Discard bay leaf. Remove from heat and use an immersion blender to blend the soup until creamy. If you don’t have an immersion blender, you can use a blender and blend until smooth. This should be done in several batches.
Return soup to pot and add heavy cream or milk; stir to combine. Add salt and pepper to taste.
3. LAMB STEW WITH GREEN BEANS & CORN
- 1 onion, sliced into rings
- 2 garlic cloves, sliced
- 2 red chili, seeds removed and cut diagonally
- 600g lamb, diced
- 3 tablespoons olive oil
- salt and pepper
- 1 tablespoon tomato paste
- 750ml vegetable broth
- 250g green beans, ends removed and cut in half
- 1 teaspoon thyme
- 1 corn, steamed and kernels removed
In a hot pan, sear meat in batches, set aside. Return meat to pan and season with salt and pepper. Add onion, garlic and chilis and sauté. Stir in tomato paste and cook briefly, then add broth. Let simmer for approximately 1 hour.
Add beans and thyme to meat and simmer another 15-25 minutes. Fold in corn and heat through. Season with salt and pepper to taste.
4. CHICKEN & BROCCOLI STIR FRY
- 750g boneless skinless chicken breast cut into 2cm pieces
- 1 tablespoon + 1 teaspoon olive oil
- 2 cups small broccoli florets
- 2 teaspoons minced fresh ginger
- 1 teaspoon minced garlic
- 1/4 cup oyster sauce
- 1/4 cup low sodium chicken broth or water
- 1 teaspoon sugar
- 2 teaspoons toasted sesame oil
- 1 teaspoon soy sauce
- 1 teaspoon cornstarch / arrowroot flour
- salt and pepper to taste
Heat 1 teaspoon of oil in a fry pan over medium heat. Add the broccoli and cook for approximately 4 minutes or until vegetables are tender.
Add the ginger and garlic to the pan and cook for 30 seconds more. Remove the vegetables from the pan; place them on a plate and cover.

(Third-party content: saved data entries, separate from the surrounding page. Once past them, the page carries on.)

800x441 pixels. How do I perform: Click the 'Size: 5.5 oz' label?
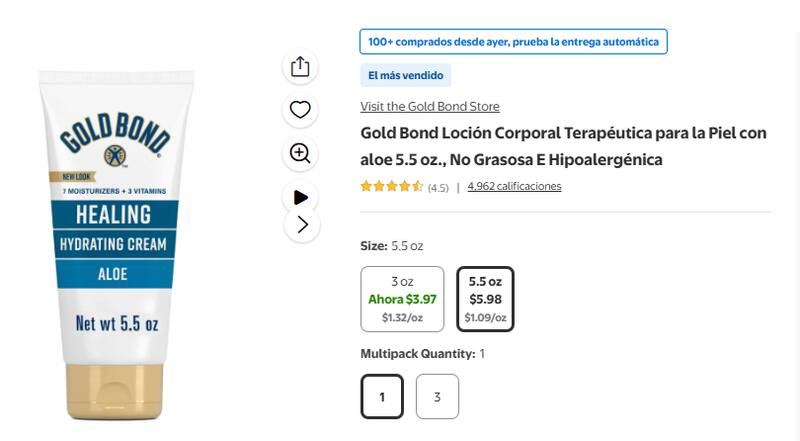click(391, 245)
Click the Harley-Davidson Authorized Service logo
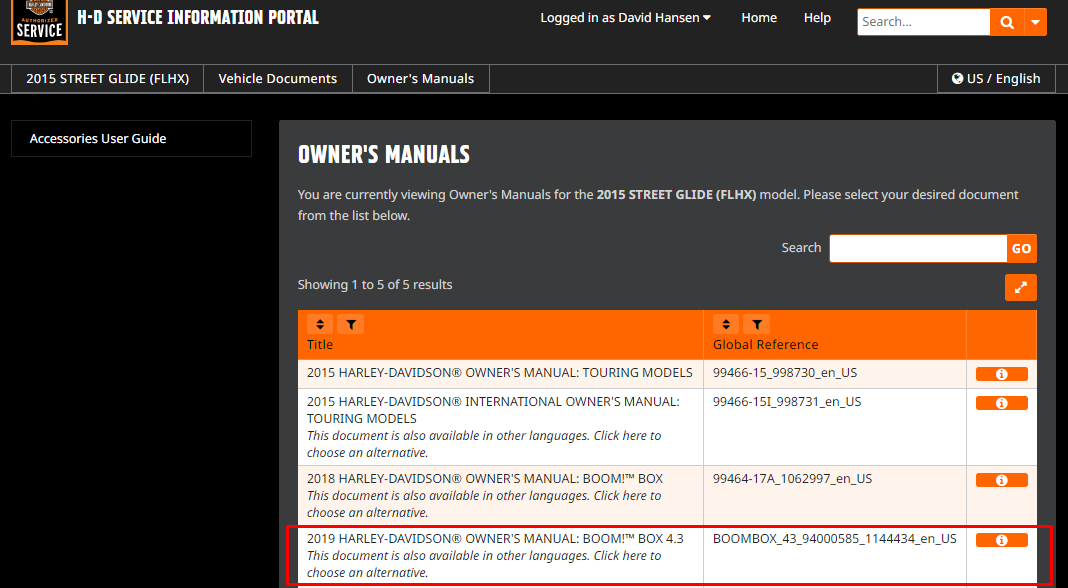This screenshot has height=588, width=1068. coord(39,22)
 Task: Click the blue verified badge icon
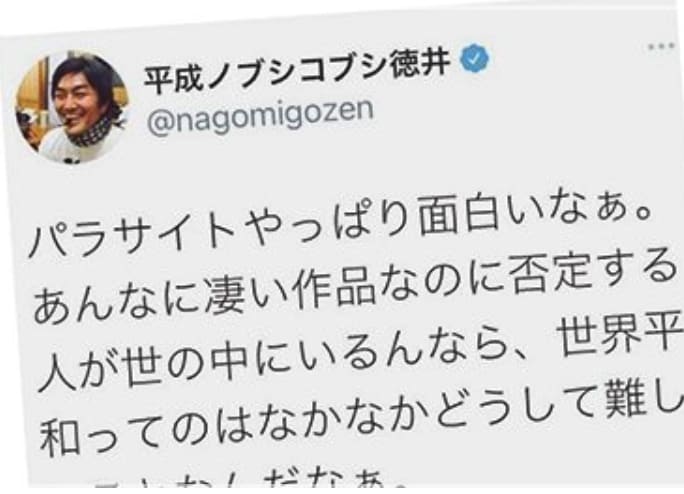(x=476, y=58)
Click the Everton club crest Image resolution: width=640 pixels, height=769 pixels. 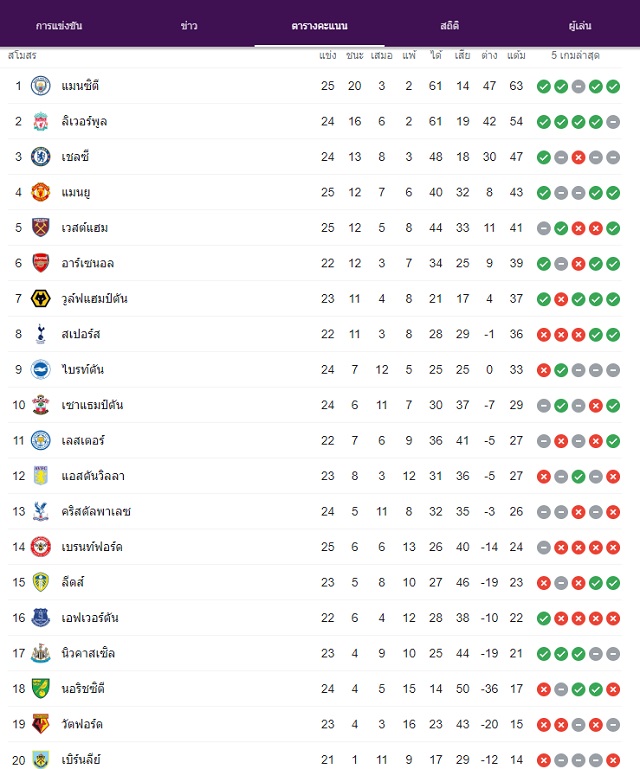coord(41,618)
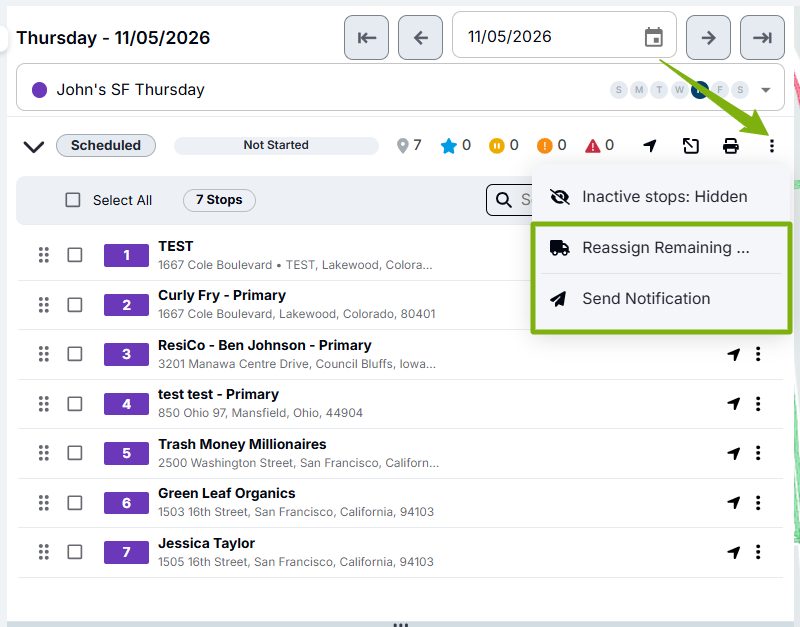Open three-dot menu for Jessica Taylor stop
The height and width of the screenshot is (627, 800).
pos(758,552)
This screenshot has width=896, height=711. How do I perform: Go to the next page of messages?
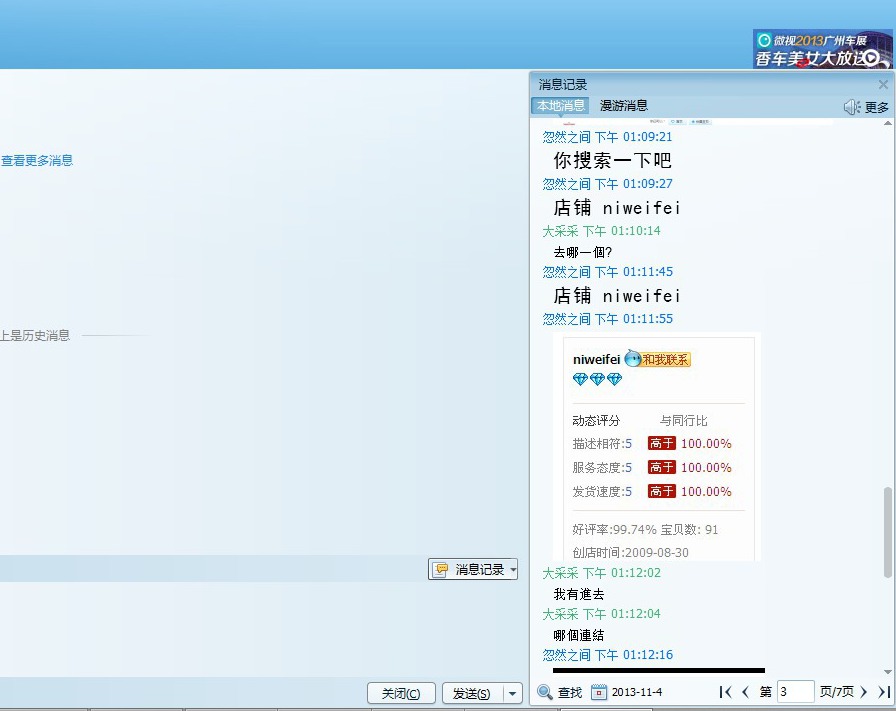point(864,692)

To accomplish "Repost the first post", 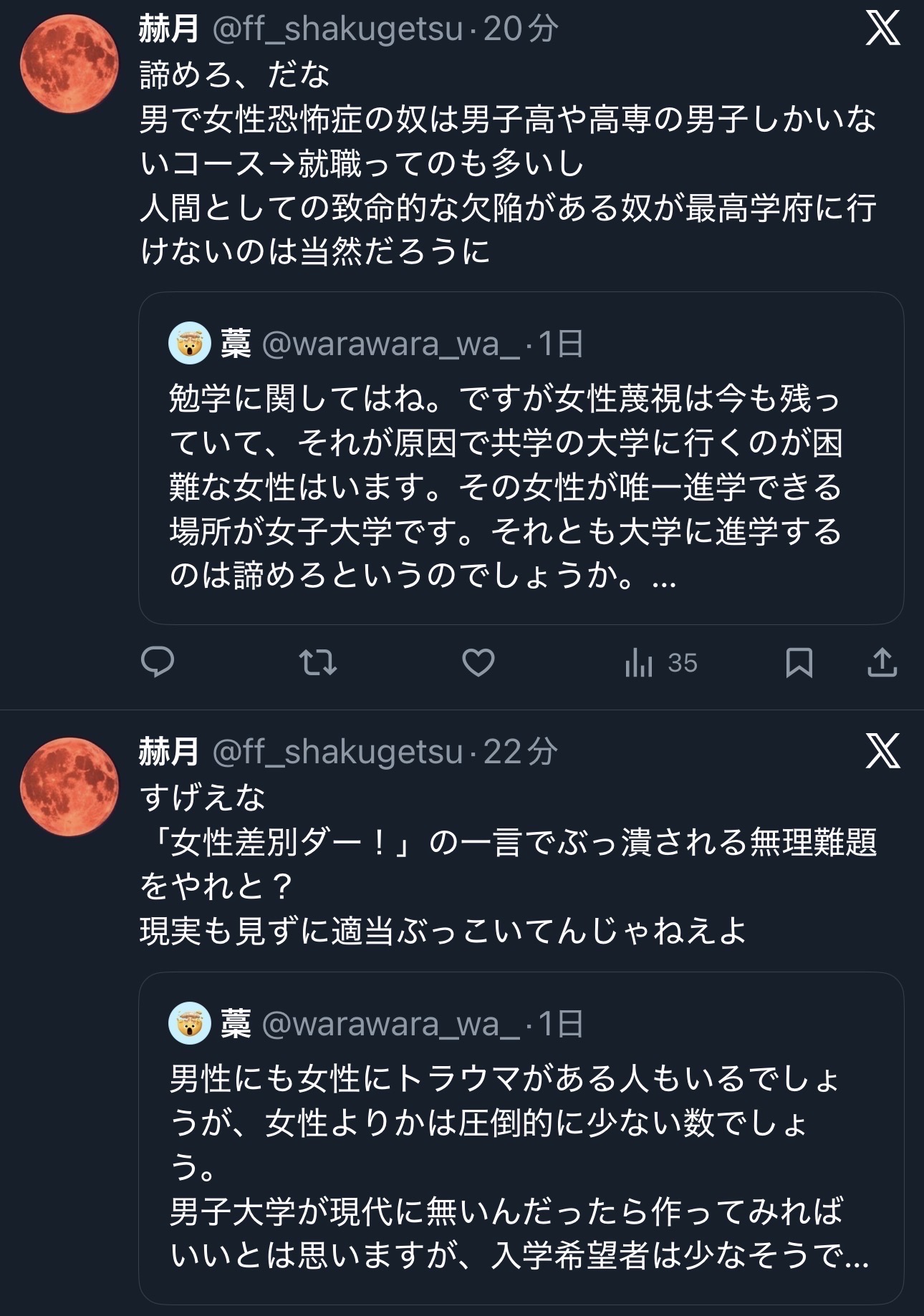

Wipe the pan clean with a paper towel and turn the heat to high. Add the remaining tablespoon of oil.
Season the chicken pieces with salt and pepper and add them to the pan in a single layer - you may need to do this step in batches. Cook for 3-4 minutes on each side until golden brown and cooked through.
Add the vegetables back to the pan and cook for 2 more minutes or until the vegetables are warmed through.
5. MISO ROASTED PUMPKIN
- 1/4 pumpkin, sliced
- 1 tablespoon white miso paste
- 1-2 tablespoons hot water
- 1 tablespoon tamari / soy sauce
- 1 teaspoon sesame oil
- 1 teaspoon maple syrup (optional)
Preheat your oven to 180 degrees and line a baking tray with baking paper.
Prepare your pumpkin and place the pieces on the tray.
Combine your miso and water. Start with 1 tablespoon and stir so that the miso paste becomes smooth. You may need to add the additional water to get it to the consistency you desire.
To the miso paste add your tamari, oil and maple syrup in you are using. Mix well so that it is all well combined.
Using a marinade brush, brush the pumpkin pieces with the miso marinade on both sides. Bake the pumpkin for 40 minutes, turning them carefully halfway through the cooking process.